LOVE STALKER is a prime example of micro-budget independent cinema at its best. It’s stylish, well-written, hip, and at times quite funny. Working from their exuberantly witty script, Glasson and co-director Bowls MacLean snake their camera through the bars and lounges of St. Louis and manage to capture best what I want to see in a St. Louis-lensed movie: a cinematic embrace of our city’s landmarks. A quick driving shot passes the gloriously dilapidated Avalon Theater on Kingshighway. An exterior shot of one of Pete’s haunts is the Bevo Mill. We glimpse the Courtesy Diner, the Tivoli, and the soon-to-be-demolished Del Taco on Grand Boulevard (twice!). An extended montage of Pete romancing Stephanie inside the City Museum made me wonder why more films aren’t shot there and when Pete and Stephanie share their first kiss, it’s not in view of the Gateway Arch but in front of the giant praying mantis on the City Museum’s roof. LOVE STALKER makes St. Louis look cool.

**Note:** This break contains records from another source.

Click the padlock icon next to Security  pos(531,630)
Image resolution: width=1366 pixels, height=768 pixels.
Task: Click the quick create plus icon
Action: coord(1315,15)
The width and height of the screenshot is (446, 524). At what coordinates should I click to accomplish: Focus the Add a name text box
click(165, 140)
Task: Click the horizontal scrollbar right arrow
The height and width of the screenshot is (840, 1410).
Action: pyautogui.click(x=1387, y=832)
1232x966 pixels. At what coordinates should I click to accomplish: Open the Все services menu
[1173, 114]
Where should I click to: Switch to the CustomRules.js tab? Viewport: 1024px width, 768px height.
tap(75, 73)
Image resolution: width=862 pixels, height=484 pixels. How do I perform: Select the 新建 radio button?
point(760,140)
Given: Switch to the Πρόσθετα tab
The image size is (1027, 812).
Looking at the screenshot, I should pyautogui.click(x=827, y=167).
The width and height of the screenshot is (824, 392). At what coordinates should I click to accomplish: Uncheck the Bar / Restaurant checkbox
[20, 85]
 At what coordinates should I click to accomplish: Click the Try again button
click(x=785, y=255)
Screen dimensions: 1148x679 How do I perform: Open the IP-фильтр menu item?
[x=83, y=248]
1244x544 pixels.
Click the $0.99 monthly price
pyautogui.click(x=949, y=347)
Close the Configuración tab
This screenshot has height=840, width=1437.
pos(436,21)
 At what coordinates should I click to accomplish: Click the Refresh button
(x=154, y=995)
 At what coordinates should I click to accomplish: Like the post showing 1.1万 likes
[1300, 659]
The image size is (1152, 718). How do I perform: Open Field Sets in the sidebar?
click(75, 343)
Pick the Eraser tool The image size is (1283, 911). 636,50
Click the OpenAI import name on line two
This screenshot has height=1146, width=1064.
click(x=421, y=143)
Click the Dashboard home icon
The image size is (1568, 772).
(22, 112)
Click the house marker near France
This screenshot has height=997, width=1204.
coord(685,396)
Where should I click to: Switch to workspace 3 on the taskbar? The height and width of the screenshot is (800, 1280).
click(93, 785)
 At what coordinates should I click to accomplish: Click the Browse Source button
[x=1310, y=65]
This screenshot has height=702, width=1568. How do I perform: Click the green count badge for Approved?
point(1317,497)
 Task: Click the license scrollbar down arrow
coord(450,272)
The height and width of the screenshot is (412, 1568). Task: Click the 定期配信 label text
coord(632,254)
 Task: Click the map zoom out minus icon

The charm of LOVE STALKER is in the dialogue and fine performances. Glasson, who resembles a cross between Tom Hanks and Chris Kattan, plays Pete as the kinda guy you would really hate in real life; arrogant, confident and used to getting what he wants. Normally it’s not the type of character you’d want to spend 90 minutes with but Glasson has good comedic timing and when his heart is broken, despite the way he’s treated others, he generates real sympathy. The film segues smoothly into a series of comical and bittersweet plot developments and Pete actually becomes less creepy as things progress and the lovely Chapman makes for a good foil.
LOVE STALKER is a mature comedy with frank sexual talk and nudity but it’s not a body fluid gross-out nor does Pete go full-on psycho like the title might suggest in his attempts at wooing Stephanie back. LOVE STALKER could so easily have been a disaster. Big on talk, small on action, and with a budget that barely nudges that for a music video, it wouldn’t have needed too much inexperience to make something pretentious or plodding. But thankfully Glasson and MacLean never put down a wrong foot. LOVE STALKER breaks no new ground but it serves up enough simple charms to make it a winner of a date movie. Most men have been like Pete at one time or another and we’ve all had our hearts broken. LOVE STALKER offers the fun of watching another guy go through it for a change.
LOVE STALKER will screen during the 2011 Stella Artois St. Louis Filmmaker’s Showcase at 7:00PM on Tuesday, August 16th at the Tivoli Theatre.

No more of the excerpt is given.